■ Work instruction
After reading the data below, copy out every line that contains the word "computer".

──────── Records to process ────────

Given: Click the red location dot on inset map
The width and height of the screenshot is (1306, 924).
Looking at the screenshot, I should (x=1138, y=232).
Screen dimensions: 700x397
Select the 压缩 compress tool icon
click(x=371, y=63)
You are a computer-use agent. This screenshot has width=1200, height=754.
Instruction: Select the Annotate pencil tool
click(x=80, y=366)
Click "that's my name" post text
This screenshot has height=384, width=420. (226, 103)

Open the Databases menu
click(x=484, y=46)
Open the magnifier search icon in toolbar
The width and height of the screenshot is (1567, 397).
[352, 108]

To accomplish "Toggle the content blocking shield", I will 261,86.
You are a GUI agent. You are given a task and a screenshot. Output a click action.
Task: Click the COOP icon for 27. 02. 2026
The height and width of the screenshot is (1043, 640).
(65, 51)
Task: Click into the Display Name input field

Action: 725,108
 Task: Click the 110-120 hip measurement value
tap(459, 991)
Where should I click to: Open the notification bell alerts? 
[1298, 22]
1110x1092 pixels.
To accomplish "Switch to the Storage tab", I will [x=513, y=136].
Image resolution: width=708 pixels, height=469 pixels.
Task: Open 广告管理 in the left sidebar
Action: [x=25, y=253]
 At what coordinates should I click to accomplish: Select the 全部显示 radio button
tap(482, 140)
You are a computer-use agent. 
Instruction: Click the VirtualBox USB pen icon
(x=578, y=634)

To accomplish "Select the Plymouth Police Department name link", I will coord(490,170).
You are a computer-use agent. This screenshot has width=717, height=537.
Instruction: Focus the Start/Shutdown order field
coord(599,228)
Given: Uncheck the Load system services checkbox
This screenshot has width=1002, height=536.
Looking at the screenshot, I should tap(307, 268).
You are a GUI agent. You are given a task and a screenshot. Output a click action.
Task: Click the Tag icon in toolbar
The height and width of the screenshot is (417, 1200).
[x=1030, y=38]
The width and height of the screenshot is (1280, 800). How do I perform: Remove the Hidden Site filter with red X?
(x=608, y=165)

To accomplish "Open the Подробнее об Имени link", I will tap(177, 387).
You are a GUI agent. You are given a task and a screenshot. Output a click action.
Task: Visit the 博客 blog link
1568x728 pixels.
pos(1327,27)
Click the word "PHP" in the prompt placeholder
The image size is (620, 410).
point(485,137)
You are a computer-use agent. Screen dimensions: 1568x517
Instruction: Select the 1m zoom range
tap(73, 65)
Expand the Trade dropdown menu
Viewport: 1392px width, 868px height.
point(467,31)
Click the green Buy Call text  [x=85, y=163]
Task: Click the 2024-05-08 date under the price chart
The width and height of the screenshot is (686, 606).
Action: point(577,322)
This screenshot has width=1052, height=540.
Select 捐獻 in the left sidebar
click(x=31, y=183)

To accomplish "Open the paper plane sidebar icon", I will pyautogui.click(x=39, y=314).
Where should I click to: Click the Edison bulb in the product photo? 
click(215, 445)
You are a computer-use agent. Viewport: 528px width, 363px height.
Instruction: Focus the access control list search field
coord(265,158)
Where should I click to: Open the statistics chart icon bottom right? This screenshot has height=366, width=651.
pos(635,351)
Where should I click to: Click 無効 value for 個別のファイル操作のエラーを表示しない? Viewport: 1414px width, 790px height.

────────

■ Result for this exercise
You are a computer-use agent. This screenshot has width=1200, height=754.
You are a computer-use agent. 
You are a computer-use agent. This screenshot has width=717, height=537.
You are a computer-use agent. Screen dimensions: 1568x517
You are a computer-use agent. Viewport: 528px width, 363px height.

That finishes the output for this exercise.